NASHVILLE, TN – Nashville-based roots singer/guitarist, Beth Garner, has announced a February 24th, 2017 release date for her new CD, Snake Farm, on The Music of Nashville imprint, via CEN/RED Distribution, a division of Sony Music. Snake Farm features mostly original songs written or co-written by Garner, with the exception of the title track, authored by Texas country legend Ray Wylie Hubbard.
Garner’s music on the new album showcases her soulful singing, with its roots firmly in blues, gospel and soul with rock ‘n roll flourishes, as well as her scintillating axe work that alternately smokes and sizzles on both standard, and slide guitar. Recorded mostly live at Slack Key Studios in Woodbine, Tennessee, Snake Farm was produced by Garner and Randy Kohrs. The backing band features Rory Hoffman (sax, keyboards and rhythm guitar), Wes Little (drums), Steve Forrest (bass) and Angela Primm and Gale Mayes (background vocals).
A Texas native, Garner spent a number of years playing in the Austin music scene before relocating to Algood, Tennessee in 2007, not originally to play music, but, “to build a blimp for the Department of Defense,” she says. “I worked for my uncle in a warehouse with bad heating. In March, 2007, I began a three-month US tour with Russian band The Red Elvises, where we played small sold-out venues from coast to coast. I gained a lot of fans and learned about our great country from the back of a van full of Russians.” After the tour, Garner returned to Tennessee and started playing for tips in the biker bars that dotted the small byways around the small town of Cookeville.

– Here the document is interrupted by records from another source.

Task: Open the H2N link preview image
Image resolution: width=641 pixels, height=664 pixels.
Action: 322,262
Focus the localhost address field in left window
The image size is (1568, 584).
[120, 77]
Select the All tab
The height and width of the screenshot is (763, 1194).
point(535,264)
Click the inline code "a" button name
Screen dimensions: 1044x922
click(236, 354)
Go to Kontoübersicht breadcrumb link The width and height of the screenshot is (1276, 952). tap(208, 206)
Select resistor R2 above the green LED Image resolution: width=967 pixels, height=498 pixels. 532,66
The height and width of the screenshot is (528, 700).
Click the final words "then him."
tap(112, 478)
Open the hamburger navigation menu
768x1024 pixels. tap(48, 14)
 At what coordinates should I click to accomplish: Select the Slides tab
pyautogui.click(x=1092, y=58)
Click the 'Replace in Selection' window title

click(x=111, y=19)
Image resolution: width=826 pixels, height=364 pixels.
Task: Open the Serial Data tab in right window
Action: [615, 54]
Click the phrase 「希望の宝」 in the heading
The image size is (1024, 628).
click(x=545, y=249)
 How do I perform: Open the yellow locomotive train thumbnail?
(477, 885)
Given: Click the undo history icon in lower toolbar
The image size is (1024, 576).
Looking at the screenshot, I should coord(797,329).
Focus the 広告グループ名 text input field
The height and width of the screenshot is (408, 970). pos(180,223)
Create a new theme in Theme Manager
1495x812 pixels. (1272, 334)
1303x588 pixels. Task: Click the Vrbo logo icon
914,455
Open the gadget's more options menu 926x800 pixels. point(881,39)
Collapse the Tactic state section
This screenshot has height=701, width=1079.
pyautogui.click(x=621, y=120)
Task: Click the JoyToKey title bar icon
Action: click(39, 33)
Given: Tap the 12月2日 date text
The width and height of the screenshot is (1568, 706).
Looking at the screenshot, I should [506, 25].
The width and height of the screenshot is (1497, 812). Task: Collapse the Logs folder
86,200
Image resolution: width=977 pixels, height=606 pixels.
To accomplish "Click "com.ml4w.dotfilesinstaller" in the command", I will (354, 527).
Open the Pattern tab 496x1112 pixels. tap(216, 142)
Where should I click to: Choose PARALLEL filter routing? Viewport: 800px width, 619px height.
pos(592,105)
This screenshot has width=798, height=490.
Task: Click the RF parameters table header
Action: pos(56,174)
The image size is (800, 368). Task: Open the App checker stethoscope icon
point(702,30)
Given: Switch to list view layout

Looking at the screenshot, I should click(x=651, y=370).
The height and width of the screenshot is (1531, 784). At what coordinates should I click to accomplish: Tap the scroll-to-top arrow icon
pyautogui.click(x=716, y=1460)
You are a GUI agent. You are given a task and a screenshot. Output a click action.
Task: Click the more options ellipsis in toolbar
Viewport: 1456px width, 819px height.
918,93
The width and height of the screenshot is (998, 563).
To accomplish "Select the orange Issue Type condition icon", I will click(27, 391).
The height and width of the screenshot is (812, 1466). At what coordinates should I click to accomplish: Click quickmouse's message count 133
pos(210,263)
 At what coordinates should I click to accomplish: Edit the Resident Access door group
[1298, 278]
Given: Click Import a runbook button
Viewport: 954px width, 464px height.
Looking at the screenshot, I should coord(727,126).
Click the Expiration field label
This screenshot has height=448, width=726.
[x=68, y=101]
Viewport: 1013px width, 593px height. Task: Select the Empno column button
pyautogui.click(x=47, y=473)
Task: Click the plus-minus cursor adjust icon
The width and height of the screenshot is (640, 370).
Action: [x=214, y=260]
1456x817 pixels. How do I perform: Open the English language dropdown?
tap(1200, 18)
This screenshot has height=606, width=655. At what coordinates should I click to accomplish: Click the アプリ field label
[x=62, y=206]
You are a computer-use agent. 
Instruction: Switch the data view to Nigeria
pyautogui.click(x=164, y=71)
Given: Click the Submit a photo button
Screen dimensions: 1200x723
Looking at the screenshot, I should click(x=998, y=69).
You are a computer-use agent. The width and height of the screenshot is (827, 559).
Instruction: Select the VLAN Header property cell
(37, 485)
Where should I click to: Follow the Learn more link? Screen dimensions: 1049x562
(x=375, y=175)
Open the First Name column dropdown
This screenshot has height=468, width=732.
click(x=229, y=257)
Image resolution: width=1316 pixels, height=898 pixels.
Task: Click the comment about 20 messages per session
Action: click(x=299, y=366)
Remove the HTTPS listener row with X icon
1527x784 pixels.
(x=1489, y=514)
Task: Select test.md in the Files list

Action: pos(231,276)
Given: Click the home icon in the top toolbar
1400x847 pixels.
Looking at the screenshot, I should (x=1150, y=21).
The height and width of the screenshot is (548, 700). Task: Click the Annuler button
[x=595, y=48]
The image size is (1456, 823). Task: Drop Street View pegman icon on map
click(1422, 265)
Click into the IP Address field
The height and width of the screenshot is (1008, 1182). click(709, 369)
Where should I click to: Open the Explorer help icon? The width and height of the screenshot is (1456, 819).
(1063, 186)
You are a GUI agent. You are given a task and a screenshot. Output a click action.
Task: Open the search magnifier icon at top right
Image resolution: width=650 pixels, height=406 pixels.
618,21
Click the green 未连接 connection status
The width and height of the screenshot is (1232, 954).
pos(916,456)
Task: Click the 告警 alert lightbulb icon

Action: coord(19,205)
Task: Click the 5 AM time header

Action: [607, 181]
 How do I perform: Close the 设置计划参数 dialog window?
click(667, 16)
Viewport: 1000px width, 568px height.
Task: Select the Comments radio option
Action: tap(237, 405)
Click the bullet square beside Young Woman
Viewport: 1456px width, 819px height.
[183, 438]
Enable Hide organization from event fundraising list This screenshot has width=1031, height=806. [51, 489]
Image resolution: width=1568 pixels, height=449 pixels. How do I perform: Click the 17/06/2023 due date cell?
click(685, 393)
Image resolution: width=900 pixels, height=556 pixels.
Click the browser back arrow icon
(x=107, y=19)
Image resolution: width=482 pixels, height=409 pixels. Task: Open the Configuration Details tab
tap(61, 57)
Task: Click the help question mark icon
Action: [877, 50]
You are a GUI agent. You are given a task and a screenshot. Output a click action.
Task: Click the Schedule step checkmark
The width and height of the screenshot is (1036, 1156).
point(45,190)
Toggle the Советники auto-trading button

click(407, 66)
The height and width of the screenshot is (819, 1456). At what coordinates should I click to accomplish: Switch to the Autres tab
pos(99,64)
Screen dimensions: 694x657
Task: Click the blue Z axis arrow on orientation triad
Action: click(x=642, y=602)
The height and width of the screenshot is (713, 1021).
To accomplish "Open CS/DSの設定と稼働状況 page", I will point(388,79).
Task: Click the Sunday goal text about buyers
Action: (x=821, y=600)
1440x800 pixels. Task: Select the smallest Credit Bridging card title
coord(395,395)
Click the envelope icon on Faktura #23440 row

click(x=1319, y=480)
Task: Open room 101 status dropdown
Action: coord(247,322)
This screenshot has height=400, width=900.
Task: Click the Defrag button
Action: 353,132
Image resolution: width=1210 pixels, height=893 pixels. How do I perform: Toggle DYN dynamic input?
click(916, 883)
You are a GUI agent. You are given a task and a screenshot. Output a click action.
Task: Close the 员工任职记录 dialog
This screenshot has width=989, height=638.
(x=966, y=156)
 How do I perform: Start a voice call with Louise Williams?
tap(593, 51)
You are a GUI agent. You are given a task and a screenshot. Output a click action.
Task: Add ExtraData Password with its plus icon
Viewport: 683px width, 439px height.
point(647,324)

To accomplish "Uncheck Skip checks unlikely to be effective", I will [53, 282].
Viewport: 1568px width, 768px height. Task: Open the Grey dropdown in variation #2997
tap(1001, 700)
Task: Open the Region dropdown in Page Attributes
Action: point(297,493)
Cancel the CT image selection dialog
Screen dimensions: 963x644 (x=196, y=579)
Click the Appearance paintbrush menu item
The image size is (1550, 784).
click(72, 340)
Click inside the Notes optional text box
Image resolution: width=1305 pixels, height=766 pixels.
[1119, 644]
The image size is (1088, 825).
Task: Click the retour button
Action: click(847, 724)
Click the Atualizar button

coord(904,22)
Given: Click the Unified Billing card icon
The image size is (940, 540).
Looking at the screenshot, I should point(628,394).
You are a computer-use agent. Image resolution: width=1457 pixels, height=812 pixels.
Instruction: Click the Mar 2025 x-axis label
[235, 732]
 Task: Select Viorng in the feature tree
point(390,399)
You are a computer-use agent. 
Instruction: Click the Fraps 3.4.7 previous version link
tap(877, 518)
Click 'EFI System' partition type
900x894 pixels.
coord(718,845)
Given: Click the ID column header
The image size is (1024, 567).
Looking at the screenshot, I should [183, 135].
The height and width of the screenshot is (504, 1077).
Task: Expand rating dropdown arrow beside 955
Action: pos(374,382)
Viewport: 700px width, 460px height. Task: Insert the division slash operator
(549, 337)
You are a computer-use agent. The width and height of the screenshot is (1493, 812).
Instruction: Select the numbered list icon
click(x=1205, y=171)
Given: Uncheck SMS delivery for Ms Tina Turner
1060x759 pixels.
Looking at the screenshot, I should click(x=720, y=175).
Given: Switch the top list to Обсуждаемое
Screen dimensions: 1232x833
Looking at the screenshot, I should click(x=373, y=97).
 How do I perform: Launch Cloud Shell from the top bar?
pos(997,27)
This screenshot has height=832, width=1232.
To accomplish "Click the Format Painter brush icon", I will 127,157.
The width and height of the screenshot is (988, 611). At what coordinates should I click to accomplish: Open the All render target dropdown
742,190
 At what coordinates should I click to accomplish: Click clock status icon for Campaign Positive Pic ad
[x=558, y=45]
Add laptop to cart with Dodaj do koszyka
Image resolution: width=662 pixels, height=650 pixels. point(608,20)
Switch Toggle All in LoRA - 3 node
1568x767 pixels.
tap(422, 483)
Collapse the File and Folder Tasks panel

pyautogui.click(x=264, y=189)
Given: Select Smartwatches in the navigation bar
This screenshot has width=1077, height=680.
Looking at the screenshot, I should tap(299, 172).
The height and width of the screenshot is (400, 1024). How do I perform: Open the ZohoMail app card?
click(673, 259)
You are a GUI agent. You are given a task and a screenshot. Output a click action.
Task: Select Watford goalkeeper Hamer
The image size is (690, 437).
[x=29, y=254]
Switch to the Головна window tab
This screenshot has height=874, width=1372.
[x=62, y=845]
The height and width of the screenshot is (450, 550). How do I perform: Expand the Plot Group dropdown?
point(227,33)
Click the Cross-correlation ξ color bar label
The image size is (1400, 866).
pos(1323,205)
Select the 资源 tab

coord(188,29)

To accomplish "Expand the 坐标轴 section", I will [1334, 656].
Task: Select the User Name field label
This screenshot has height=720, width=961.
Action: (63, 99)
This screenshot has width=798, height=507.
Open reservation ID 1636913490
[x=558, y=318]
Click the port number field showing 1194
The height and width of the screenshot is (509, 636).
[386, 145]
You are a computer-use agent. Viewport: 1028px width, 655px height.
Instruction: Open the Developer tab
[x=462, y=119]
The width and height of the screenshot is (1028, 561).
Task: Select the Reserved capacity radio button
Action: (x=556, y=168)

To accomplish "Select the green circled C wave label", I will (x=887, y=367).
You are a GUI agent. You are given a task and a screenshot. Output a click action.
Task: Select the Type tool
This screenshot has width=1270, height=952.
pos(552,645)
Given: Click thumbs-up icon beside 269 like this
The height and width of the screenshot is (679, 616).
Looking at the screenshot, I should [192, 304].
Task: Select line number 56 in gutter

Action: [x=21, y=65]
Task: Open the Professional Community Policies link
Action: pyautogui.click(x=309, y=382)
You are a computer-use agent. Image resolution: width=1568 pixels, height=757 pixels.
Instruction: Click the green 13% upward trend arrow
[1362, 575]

Garner soon picked up a gig with local icon, Shelly Bush and Broadband, solely on the fact she was a female lead guitar picker and didn’t have that much hard-core country experience. From there, she started playing the Full Moon Saloon in various country bands, eventually getting her own shift, gaining musical chops and showmanship and also picking up the slide guitar.
In 2015, Garner decided to get back into the blues. She frequented Carol Ann’s, a famous club in Nashville that keeps the blues and history of soul music in that town alive. It was there she was inspired to return to the blues, but this time Beth had paid her dues. Now it was time to release some new material. Fortunately, she had a true fan that wanted to make it happen, so in October, 2015, she recorded seven songs mostly live in a little home studio basement that is painted purple, Slack Key Studios. “With master musician and engineer, Randy Kohrs, at the helm, we co-produced these songs,” she says. “All with these rules: it has to be all heart and soul, no more than three or four chords, only A and B sections, and long guitar solos. I wanted to keep the album in line for the purists, but my age and experience let me put my own stamp on what the blues is to me. The blues to me is summed up in Snake Farm. I can’t describe it. You just have to listen to it, and hopefully feel something.”